§ Exercise instructions
Would you please repeat the lines in the listing below from the one containing "Task: Click the repost icon showing 2340" through the final one, exactly as they appear?

§ Stored data

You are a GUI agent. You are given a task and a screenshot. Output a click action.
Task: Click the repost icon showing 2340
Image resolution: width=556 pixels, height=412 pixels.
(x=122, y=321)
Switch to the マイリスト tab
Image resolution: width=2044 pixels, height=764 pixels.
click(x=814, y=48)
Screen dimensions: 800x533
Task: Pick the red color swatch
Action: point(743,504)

§ Solution for this task
Task: Click the repost icon showing 2340
Image resolution: width=556 pixels, height=412 pixels.
(x=122, y=321)
Switch to the マイリスト tab
Image resolution: width=2044 pixels, height=764 pixels.
click(x=814, y=48)
Screen dimensions: 800x533
Task: Pick the red color swatch
Action: point(743,504)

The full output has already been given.